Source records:
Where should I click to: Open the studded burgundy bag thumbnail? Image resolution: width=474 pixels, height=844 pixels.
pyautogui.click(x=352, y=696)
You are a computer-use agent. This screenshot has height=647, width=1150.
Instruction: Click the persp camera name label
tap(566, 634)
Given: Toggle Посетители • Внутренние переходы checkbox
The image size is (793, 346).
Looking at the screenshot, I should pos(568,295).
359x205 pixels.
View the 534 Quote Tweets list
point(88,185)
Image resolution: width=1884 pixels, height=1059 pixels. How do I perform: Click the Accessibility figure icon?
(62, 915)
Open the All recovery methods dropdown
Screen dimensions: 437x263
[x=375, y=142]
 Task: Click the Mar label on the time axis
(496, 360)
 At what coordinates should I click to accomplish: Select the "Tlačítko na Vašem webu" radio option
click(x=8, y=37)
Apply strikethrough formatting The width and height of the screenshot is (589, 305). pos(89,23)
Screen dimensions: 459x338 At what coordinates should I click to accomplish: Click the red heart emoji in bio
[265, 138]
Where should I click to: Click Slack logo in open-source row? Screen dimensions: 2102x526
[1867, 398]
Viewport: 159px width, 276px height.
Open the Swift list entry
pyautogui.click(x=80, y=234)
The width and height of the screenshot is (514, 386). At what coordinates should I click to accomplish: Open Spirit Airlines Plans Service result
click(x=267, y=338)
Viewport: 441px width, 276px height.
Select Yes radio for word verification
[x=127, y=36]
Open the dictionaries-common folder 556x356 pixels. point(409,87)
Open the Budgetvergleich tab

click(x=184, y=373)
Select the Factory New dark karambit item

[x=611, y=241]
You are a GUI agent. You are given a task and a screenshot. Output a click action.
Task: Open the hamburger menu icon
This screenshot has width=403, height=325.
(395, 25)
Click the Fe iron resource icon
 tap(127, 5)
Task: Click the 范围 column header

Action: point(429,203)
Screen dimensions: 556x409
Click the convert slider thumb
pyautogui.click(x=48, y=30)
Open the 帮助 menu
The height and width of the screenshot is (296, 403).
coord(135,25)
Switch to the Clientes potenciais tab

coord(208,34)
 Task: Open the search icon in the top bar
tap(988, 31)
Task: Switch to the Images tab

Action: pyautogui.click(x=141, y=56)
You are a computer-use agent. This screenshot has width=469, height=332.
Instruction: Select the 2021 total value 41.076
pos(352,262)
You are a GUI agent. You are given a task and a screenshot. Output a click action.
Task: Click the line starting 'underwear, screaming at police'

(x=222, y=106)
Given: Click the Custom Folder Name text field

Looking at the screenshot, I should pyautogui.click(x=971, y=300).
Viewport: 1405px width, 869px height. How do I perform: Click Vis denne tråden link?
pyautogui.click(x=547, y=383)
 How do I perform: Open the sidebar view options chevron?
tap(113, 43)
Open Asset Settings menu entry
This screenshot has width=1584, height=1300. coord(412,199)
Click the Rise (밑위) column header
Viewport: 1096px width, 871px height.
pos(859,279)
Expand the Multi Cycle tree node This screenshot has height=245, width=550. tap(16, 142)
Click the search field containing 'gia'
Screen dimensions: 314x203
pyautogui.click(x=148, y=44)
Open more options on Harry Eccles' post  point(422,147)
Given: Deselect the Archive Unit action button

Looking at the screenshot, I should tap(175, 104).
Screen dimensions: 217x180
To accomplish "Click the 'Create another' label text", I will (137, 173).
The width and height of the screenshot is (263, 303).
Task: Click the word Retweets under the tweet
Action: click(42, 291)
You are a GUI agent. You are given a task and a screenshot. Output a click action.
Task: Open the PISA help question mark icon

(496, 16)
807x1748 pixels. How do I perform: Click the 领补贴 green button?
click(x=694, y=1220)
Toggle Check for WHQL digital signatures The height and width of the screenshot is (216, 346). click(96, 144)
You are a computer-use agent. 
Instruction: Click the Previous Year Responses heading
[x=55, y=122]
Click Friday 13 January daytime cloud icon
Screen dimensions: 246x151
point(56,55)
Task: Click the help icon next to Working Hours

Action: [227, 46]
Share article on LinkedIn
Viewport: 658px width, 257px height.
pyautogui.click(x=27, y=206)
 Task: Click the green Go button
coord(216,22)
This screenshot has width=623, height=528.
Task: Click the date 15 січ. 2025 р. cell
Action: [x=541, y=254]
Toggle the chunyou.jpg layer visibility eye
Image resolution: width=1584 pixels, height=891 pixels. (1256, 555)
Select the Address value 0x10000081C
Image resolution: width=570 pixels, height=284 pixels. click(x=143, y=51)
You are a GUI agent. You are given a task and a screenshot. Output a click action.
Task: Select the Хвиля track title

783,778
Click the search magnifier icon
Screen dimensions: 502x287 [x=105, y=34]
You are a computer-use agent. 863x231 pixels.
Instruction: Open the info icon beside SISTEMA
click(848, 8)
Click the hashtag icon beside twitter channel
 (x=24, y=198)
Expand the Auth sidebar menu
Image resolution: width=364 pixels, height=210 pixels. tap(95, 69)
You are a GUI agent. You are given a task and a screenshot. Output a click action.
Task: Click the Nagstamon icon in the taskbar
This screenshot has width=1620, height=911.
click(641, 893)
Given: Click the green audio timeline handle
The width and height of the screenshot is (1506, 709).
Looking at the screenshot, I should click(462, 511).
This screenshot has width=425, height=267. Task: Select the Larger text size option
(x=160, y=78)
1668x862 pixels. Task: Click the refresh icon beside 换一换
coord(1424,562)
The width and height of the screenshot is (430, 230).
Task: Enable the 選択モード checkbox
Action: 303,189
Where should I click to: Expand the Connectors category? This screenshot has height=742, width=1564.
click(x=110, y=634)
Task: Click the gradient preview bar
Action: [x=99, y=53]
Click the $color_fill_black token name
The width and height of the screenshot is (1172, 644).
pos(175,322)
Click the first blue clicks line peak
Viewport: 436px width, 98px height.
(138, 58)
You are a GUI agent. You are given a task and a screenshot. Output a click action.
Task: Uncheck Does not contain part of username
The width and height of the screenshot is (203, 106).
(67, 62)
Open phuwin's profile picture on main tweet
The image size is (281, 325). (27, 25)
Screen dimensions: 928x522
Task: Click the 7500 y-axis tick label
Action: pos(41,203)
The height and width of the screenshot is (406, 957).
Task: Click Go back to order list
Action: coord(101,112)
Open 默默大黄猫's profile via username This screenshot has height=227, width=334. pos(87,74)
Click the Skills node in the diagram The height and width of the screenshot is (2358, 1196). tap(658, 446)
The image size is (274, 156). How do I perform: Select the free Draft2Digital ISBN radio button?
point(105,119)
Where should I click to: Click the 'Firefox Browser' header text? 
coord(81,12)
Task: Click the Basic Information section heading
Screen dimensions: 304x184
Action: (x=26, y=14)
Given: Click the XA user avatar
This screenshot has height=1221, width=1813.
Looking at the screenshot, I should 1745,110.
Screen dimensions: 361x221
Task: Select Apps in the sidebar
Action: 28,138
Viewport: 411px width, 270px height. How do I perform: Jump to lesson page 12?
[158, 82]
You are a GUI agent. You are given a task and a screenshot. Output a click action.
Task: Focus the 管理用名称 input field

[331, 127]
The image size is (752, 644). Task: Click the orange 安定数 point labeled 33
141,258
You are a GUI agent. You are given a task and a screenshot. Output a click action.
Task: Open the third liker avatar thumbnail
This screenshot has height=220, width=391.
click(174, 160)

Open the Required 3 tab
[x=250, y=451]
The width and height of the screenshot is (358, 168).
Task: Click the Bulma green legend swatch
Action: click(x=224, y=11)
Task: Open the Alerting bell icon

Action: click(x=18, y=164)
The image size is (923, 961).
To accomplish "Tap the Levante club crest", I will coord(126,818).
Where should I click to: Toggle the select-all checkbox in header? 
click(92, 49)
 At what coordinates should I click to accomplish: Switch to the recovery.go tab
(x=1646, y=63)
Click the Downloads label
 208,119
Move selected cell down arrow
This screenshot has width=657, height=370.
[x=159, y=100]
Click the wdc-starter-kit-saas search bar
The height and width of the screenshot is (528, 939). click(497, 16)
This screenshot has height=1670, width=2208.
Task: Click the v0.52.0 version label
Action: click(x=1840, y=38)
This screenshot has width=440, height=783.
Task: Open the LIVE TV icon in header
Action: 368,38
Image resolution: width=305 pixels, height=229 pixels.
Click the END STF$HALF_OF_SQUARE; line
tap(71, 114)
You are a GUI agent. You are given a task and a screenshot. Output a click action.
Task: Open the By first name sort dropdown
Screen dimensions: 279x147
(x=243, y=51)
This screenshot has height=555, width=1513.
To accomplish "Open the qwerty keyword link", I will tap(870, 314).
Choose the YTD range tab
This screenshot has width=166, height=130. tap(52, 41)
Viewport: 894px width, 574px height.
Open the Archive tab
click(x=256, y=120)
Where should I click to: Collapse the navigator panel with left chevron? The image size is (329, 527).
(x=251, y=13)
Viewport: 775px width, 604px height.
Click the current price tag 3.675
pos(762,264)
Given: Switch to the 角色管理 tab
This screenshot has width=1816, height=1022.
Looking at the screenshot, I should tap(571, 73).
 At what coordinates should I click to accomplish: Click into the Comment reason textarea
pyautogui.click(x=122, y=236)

Given request:
Convert the rows starting at the one containing "Task: Click the help" and ending at the one containing "(x=160, y=78)", both included, into a numbered list with blank lines left out.

Answer to this task:
1. Task: Click the help icon next to Working Hours
2. Action: [227, 46]
3. Share article on LinkedIn
4. Viewport: 658px width, 257px height.
5. pyautogui.click(x=27, y=206)
6.  Task: Click the green Go button
7. coord(216,22)
8. This screenshot has width=623, height=528.
9. Task: Click the date 15 січ. 2025 р. cell
10. Action: [x=541, y=254]
11. Toggle the chunyou.jpg layer visibility eye
12. Image resolution: width=1584 pixels, height=891 pixels. (1256, 555)
13. Select the Address value 0x10000081C
14. Image resolution: width=570 pixels, height=284 pixels. click(x=143, y=51)
15. You are a GUI agent. You are given a task and a screenshot. Output a click action.
16. Task: Select the Хвиля track title
17. 783,778
18. Click the search magnifier icon
19. Screen dimensions: 502x287 [x=105, y=34]
20. You are a computer-use agent. 863x231 pixels.
21. Instruction: Open the info icon beside SISTEMA
22. click(848, 8)
23. Click the hashtag icon beside twitter channel
24.  (x=24, y=198)
25. Expand the Auth sidebar menu
26. Image resolution: width=364 pixels, height=210 pixels. tap(95, 69)
27. You are a GUI agent. You are given a task and a screenshot. Output a click action.
28. Task: Click the Nagstamon icon in the taskbar
29. This screenshot has width=1620, height=911.
30. click(641, 893)
31. Given: Click the green audio timeline handle
32. The width and height of the screenshot is (1506, 709).
33. Looking at the screenshot, I should click(462, 511).
34. This screenshot has width=425, height=267. Task: Select the Larger text size option
35. (x=160, y=78)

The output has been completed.